This document is the result of an assignment from IS 607 of CUNY’s Masters of Data Analytics program. The intent of this document is to illustrate the performance differences between similar functions available to R developers. The subject of my assignment is comparing the performance of the base R gsub()
function vs. the stri_replace_all_fixed()
function from the stringi Package for string replacement operations.
In this performance test I’m leveraging the iris
data set which is available in the base R installation. The first test below illustrates the performance differences between gsub()

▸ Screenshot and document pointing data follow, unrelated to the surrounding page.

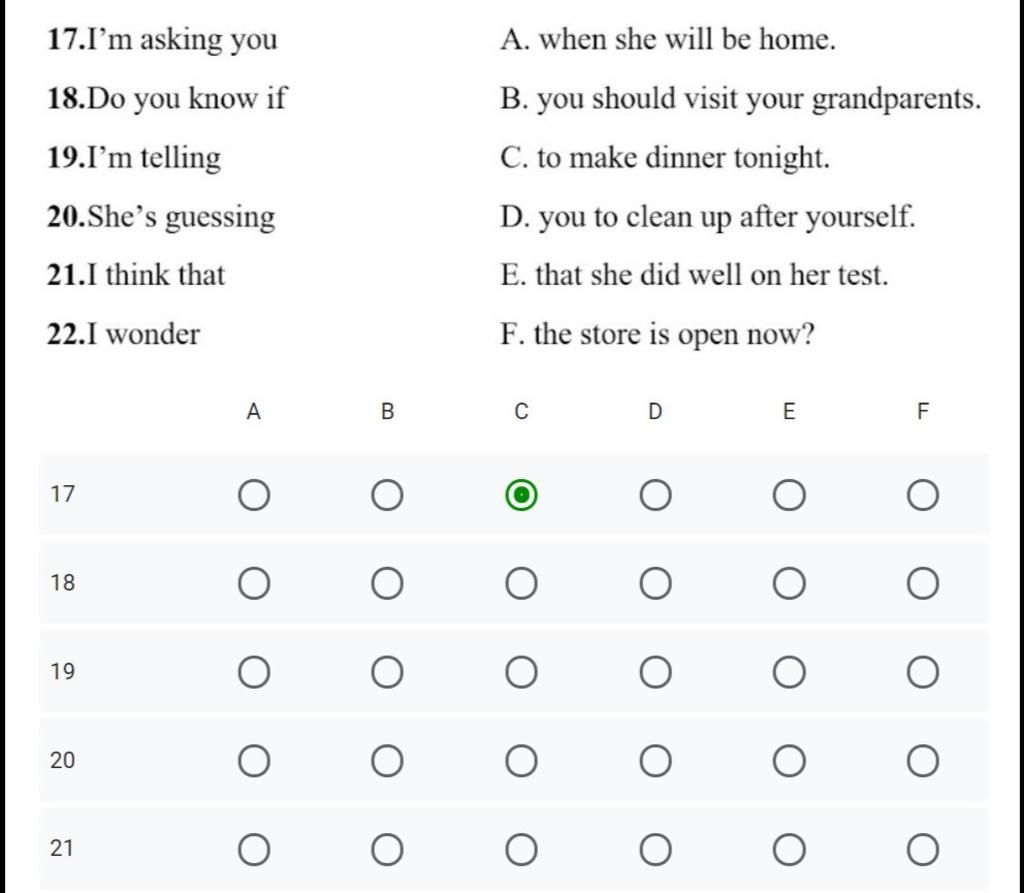The height and width of the screenshot is (893, 1024).
Task: Click the selected C radio in row 17
Action: pos(521,495)
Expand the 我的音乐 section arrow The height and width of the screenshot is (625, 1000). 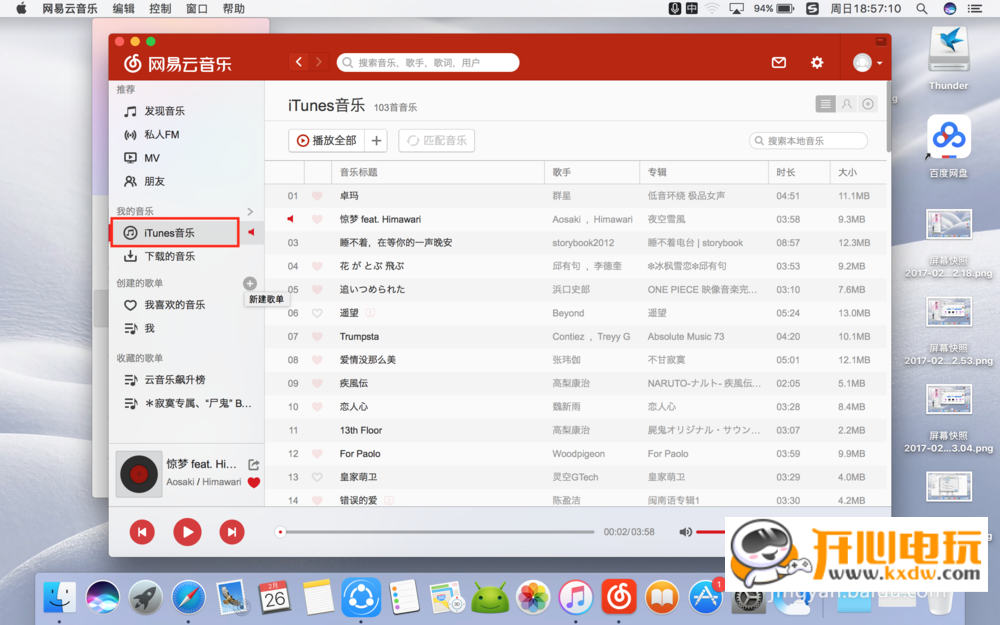tap(250, 211)
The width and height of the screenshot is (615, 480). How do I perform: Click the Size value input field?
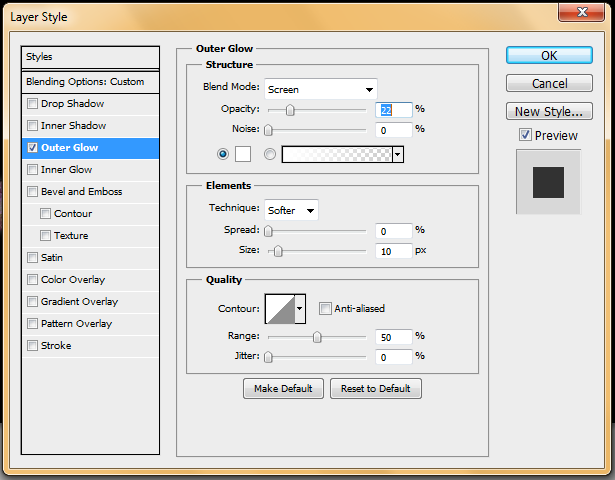tap(394, 251)
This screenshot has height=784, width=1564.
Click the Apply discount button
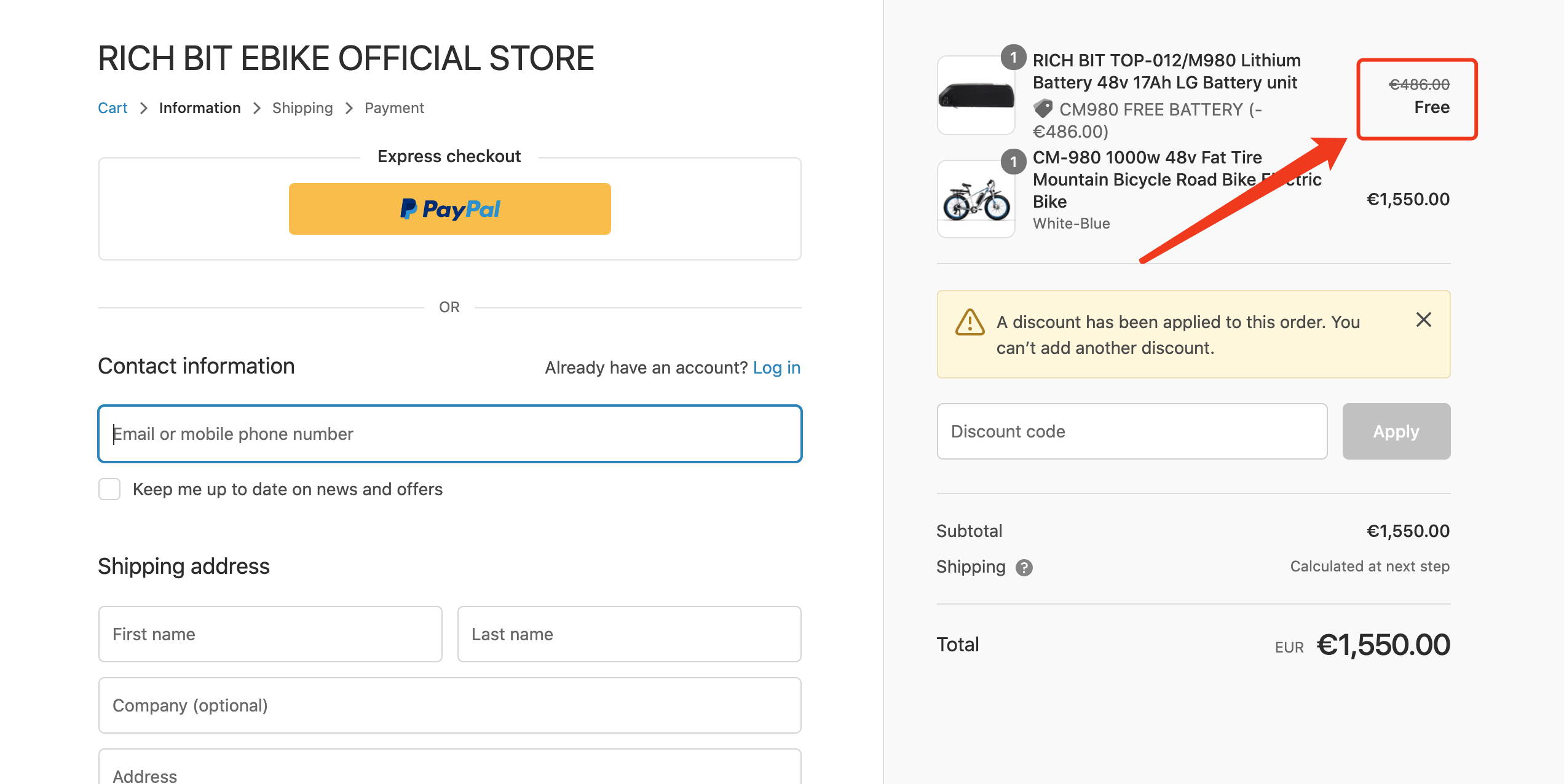point(1396,431)
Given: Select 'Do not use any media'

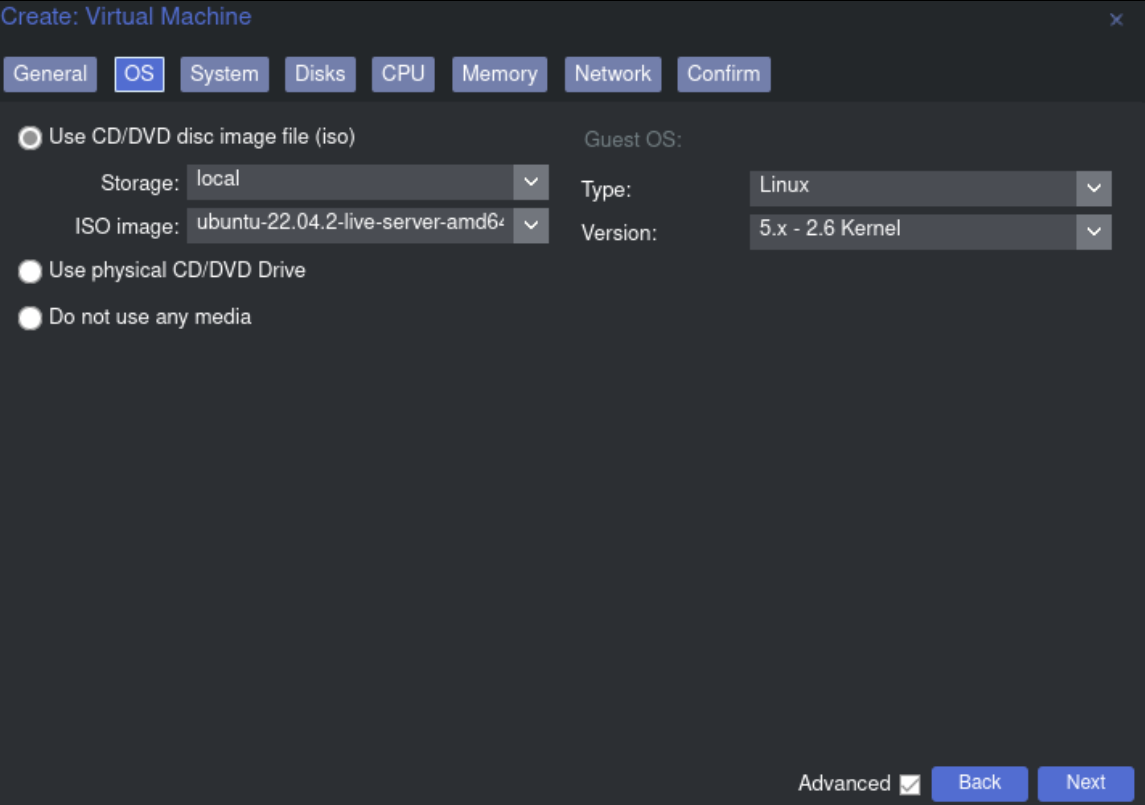Looking at the screenshot, I should pos(31,318).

and stri_repleace_all_fixed()
in the scenario of removing a single character from within a string (i.e., reducing the size of a string):
# Load require libraries
library(microbenchmark)
library(stringi)
# Load iris data set
data(iris)
# Run the perf test
microbenchmark(gsub("s", "", iris$Species), stri_replace_all_fixed(iris$Species, "s", ""))
## Unit: microseconds
## expr min lq mean
## gsub("s", "", iris$Species) 169.177 171.194 175.52155
## stri_replace_all_fixed(iris$Species, "s", "") 66.938 68.785 76.42547
## median uq max neval
## 172.276 174.745 220.477 100
## 70.172 71.509 499.089 100
As we can see from the performance above, stri_replace_all_fixed()
is quite a bit faster than gsub()
. Let’s try another scenario where we are replacing a single character with a string (i.e., expanding the size of a string):
# Run the perf test
microbenchmark(gsub("s", "Hello, World!", iris$Species), stri_replace_all_fixed(iris$Species, "s", "Hello, World!"))
## Unit: microseconds
## expr min
## gsub("s", "Hello, World!", iris$Species) 178.231
## stri_replace_all_fixed(iris$Species, "s", "Hello, World!") 71.632
## lq mean median uq max neval
## 179.6095 185.00180 180.3725 186.3245 238.854 100
## 73.0465 76.21637 74.4685 75.5670 149.541 100
Again, we see that stri_replace_all_fixed()
is quite a bit faster than gsub()
. While not definitive, the above tests are indicative that it behooves the R programmer to look beyond the gsub()
funciton for more high-performing alternatives - especially in scenarios where the programmer is working with large amounts of string data.